Data extracted from a collection:
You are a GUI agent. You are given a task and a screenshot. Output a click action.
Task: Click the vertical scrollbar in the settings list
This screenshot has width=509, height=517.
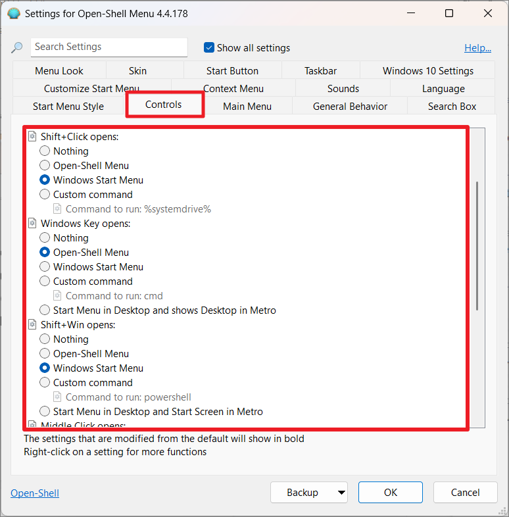tap(477, 245)
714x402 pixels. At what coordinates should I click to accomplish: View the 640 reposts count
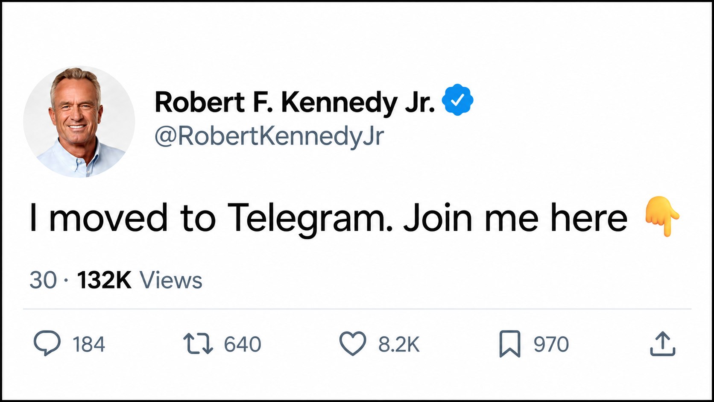point(243,344)
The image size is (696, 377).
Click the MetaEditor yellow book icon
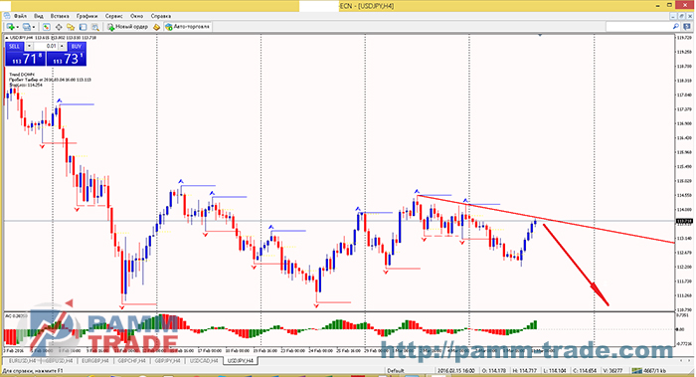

● What is required
All that is required is the lines from the line containing "This screenshot has width=509, height=517." through the end of the records above, copied exactly, and none of the pictures.

● Solution to this exercise
This screenshot has width=509, height=517.
tap(477, 245)
714x402 pixels. At what coordinates should I click to accomplish: View the 640 reposts count
point(243,344)
The image size is (696, 377).
Click the MetaEditor yellow book icon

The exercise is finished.